How very nice to go to Melbourne and fly a defunct kite on Brighton Beach and then drive wayyy across town to the Thornbury Theatre to see Bill Callahan. He came out wearing a simple shirt and white pants, bare feet and possibly freeballing, looking like Terry Melcher without the handlebar moustache. The Thornbury Theatre looks like the kind of place for a big fat greek wedding - plush carpet, chandiliers, mirrored tiles, cherubs, practically. Then how even lovelier to come back to the country to hear DJ Pop Proud playing groovy summer tunes like this:



some love and megan abbott

  • Jan. 6th, 2009 at 9:18 PM

Finally! A little bit of yankee love. I was getting a bit worried that the whole country thinks like Sara M: "Riley had nothing compelling about her."

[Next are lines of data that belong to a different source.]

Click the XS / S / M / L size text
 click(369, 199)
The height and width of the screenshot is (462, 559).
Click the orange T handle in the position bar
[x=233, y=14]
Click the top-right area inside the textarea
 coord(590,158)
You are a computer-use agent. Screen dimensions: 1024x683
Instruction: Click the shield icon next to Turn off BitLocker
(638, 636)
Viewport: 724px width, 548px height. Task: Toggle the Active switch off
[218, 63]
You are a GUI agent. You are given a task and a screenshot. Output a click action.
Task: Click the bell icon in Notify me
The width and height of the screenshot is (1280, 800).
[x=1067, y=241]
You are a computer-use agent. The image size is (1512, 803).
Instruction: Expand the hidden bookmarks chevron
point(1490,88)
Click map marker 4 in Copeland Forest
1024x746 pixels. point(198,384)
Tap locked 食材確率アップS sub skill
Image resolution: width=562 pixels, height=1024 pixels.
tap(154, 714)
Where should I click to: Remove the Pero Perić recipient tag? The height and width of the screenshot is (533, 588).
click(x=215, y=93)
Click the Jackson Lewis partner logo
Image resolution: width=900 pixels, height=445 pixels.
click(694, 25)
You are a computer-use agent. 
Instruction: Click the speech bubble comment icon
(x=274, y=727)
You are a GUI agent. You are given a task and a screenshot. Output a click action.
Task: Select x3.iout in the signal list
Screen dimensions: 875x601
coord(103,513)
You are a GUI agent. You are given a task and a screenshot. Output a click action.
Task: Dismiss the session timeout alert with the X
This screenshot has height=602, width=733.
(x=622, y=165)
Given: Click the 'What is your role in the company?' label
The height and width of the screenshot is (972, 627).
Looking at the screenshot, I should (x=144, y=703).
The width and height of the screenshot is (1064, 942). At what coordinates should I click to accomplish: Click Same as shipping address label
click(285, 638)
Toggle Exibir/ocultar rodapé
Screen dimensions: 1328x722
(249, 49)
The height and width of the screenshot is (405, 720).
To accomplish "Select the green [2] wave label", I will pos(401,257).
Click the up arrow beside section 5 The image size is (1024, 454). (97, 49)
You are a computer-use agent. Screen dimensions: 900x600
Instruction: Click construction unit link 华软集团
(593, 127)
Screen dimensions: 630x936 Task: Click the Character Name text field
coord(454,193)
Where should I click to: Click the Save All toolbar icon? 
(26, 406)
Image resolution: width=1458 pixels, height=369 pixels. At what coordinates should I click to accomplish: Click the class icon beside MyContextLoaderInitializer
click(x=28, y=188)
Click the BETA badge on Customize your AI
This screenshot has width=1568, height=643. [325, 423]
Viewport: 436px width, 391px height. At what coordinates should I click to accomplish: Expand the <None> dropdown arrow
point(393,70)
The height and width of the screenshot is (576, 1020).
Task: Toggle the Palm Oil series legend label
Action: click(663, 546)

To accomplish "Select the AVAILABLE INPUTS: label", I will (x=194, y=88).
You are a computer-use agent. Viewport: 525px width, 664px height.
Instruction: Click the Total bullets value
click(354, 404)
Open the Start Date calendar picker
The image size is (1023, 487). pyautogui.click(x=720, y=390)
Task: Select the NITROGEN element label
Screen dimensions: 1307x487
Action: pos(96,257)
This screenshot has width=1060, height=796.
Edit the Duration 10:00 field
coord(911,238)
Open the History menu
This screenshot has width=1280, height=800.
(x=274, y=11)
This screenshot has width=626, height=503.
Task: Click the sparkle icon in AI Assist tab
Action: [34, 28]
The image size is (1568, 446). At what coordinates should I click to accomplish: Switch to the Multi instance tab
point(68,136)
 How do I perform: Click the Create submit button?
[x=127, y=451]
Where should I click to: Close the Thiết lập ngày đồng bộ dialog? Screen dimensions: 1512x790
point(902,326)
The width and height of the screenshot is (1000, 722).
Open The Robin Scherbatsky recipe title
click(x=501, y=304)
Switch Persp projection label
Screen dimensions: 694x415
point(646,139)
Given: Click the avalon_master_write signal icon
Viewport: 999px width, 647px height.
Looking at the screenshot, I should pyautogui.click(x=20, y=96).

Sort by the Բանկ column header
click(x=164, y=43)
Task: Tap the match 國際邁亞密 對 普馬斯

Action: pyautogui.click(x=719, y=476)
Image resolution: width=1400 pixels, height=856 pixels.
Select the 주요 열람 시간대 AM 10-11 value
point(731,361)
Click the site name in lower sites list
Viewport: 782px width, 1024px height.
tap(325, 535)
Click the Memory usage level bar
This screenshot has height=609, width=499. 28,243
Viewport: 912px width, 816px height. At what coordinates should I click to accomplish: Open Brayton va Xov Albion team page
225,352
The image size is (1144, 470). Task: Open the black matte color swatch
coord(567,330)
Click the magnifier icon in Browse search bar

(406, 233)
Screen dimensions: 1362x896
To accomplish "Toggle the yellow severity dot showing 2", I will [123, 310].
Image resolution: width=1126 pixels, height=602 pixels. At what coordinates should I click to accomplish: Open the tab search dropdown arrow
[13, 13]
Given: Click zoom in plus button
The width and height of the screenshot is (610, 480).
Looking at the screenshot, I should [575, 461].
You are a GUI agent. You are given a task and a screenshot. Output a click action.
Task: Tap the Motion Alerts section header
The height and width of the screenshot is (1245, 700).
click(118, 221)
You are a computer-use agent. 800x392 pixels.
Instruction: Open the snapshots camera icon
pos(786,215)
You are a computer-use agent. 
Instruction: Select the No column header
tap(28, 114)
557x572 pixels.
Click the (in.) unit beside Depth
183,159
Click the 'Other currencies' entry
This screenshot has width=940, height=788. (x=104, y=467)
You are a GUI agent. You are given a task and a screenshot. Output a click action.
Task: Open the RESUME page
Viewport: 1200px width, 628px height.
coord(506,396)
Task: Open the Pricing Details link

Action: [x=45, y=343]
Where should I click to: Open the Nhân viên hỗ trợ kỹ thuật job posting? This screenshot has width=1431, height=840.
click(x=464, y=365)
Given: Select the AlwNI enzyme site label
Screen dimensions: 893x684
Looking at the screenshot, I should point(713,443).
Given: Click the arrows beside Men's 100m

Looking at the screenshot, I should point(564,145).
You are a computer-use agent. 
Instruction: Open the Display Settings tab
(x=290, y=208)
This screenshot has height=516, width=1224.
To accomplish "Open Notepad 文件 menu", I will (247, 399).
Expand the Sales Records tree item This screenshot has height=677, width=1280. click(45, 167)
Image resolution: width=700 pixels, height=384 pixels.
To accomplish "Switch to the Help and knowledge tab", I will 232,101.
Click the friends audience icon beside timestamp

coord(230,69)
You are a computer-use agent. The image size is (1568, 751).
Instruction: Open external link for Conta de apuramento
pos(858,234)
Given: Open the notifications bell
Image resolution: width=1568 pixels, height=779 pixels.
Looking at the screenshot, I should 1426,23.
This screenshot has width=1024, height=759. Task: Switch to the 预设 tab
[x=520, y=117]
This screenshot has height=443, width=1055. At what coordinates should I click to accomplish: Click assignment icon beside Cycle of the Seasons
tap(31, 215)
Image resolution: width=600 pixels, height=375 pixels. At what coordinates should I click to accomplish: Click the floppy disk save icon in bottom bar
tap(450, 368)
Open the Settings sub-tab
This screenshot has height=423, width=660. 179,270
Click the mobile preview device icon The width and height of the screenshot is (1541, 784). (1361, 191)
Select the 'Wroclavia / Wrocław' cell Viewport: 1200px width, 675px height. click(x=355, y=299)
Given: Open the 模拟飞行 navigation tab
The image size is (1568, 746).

First, one from Bookpeople - A massive independent bookstore in Austin, Texas who are "proud purveyors of Austin's famously weird vibe"
I'm down with that.

http://bookkids.wordpress.com/2009/01/04/favorites-teen-reads-of-2008/

And secondly, Colleen Mondor, whose blog Chasing Ray fulfills my smart YA and adventures-in-remote-places needs:

http://www.bookslut.com/bookslut_in_training/2009_01_013877.php


These are batch reviews, and the other books in the batch look like corkers - particularly Ron Koertge's Deadville - I love his books but they are rare as hen's teeth in these here parts.

EB comes out in the UK today! And there's been some pommie love too:

http://www.thebookbag.co.uk/reviews/index.php/Everything_Beautiful_by_Simmone_Howell

Book 3 goes snarly. I'm writing in circles again. It could be the weather, or because I have a crick neck... or it could be because I still don't know exactly how I can write what I'm writing. I have done a kind of plan but I like to keep things loosey-goosey, allow for the element of surprise. I'm less worried about this faff-writing now, though, because it's book 3, and faffing is part of my process (must remember to put that on the next grant application!) So. Crap words today may come golden tomorrow. I hope. I have signed up for week-long workshop at the end of January and I bloody better have something to work with.

Meanwhile I have been reading books by Megan Abbott. It's like having a Mildred Pierce party. Look at her lovely lovely covers



lenny and me and the twain

  • Dec. 31st, 2008 at 8:49 AM

I have a piece in the current Big Issue. It's about Lenny Kravitz, and me, and the twain.

Starts like this:


I rarely feel the urge to respond to articles in UK Elle magazine, but a recent ‘My World in 24 hours’, featuring Lenny Kravitz, got me thinking about lifestyle and wondering about mine…or if I even had one. Lenny, in case you’ve forgotten, once had a hit single, married actress Lisa (The Cosby Show) Bonet and might have been slugged by Mickey Rourke back when ‘sexy’ meant stonewash and acne-pitted complexions. In 1989, Lenny was like Jimi Hendrix, Prince and Terence Trent D’Arby stuffed into a snakeskin jumpsuit. He’s 44 now and, as the article claims, lives his life “to the full in New York”. I’m 36 and live my life semi-consciously in a mid-size country town, but the contrasts don’t end there ...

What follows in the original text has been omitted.